A aplicação dos grupos de bioenergética pode ser terapêutica ou
psicoterapêutica. Os grupos terapêuticos têm foco reduzido no aspecto analítico e maior atenção ao trabalho corporal, “são verdadeiros laboratórios de experimentação corporal, através de abordagens criativas dos exercícios e da compreensão dos processos energéticos dos participantes e do grupo” (BRASIL, 2018). Já nos grupos psicoterapêuticos há mais dedicação para o componente analítico, envolvendo a elaboração dos conteúdos inconscientes e trazendo a história de vida dos participantes para análise grupal.
No Brasil, os grupos terapêuticos de análise bioenergética, em sua
grande maioria, são conhecidos como Grupos de Movimento (GM) (BRASIL, 2018). Esses grupos “podem ou não incluir outras práticas complementares como yoga, dança, ginástica laboral, além de ofertar outros recursos que podem se adequar melhor em cada indivíduo expandindo seu autoconhecimento’ (BARRETO, s.d. p.120).
O fato de agregar um número maior de participantes, com suas
subjetividades e singularidades, sem dúvida reforça o aspecto democrático que a aplicação da bioenergética permite. Assim como “o foco delimitado no trabalho corporal, certamente contribui para a redução dos julgamentos morais devido ao pequeno espaço para a fala” (BRASIL, 2018). Por outro lado, a despeito dessas e outras vantagens e da existência de relatos oriundos de diferentes regiões do país e do mundo que corroboram com a relevância e o benefício da prática, creio que a divulgação dessa oferta dentro da rede pública seja incipiente, sobretudo entre os próprios colaboradores. De acordo com Ischkanian e Palicioni (2012 apud BARRETO, s.d):
[...] em entrevistas realizadas na área da saúde, em uma
unidade básica de saúde, nove dos trinta e dois profissionais que atuavam na instituição não tinham conhecimento do que era a Política Nacional de Práticas Integrativas e Complementares (PNPIC). Os entrevistados da atenção especial, por sua vez, conheciam apenas duas das práticas oferecidas na unidade. Um agravante, portanto, que 23 profissionais da saúde não soubessem o que é a PNPIC.

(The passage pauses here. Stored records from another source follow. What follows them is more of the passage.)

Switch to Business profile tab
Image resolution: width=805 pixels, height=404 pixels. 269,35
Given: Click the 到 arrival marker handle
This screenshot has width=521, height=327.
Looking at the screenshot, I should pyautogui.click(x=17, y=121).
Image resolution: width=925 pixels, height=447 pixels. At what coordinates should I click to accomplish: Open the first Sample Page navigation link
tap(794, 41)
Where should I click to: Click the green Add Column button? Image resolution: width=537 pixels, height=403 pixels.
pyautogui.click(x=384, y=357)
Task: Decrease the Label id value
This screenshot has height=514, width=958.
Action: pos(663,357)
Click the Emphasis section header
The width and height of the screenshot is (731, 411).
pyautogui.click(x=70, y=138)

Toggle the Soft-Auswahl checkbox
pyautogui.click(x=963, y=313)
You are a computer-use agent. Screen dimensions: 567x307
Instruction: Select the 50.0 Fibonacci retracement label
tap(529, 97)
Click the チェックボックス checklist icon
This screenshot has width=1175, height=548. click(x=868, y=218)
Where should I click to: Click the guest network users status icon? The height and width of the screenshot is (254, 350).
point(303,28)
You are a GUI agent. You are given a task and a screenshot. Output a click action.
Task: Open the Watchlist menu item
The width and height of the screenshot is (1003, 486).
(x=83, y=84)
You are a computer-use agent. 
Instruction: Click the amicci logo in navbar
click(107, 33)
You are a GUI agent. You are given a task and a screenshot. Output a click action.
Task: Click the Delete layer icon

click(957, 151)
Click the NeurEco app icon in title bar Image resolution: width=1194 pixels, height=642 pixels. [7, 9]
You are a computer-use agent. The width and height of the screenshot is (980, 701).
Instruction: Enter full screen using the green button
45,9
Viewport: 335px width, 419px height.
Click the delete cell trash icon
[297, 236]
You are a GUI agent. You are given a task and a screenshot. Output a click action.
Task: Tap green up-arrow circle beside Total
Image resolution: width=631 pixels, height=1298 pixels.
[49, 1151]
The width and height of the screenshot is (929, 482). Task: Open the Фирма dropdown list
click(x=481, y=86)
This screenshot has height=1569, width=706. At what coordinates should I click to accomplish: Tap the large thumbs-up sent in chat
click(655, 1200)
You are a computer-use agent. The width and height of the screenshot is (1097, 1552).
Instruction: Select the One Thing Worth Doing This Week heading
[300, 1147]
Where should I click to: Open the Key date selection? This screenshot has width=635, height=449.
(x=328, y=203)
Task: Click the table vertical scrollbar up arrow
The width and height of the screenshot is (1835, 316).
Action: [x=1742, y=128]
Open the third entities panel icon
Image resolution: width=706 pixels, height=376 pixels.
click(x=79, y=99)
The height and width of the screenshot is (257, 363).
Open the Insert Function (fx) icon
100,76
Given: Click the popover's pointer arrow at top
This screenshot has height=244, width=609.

A inclusão da bioenergética no rol de suas práticas, demonstra o quanto
o SUS é favorável a essa linha de intervenção, mas a falha no diálogo e na intermediação com o poder público “na divulgação dessa proposição de tratamento bem como na garantia da proposta como prática obrigatória” (BARRETO, s.d. p.86), aponta claramente para um grande desafio que ainda teremos pela frente.
REFERÊNCIAS
BARRETO, V.B.R.S Análise Reichiana – Conceitos e Fundamentos. Brasília:
s.d BRASIL. Ministério da Saúde, Secretaria Pública de políticas de Saúde. Bioenergética: Conhecendo práticas interativas e Complementares em Saúde. Brasília: 2018.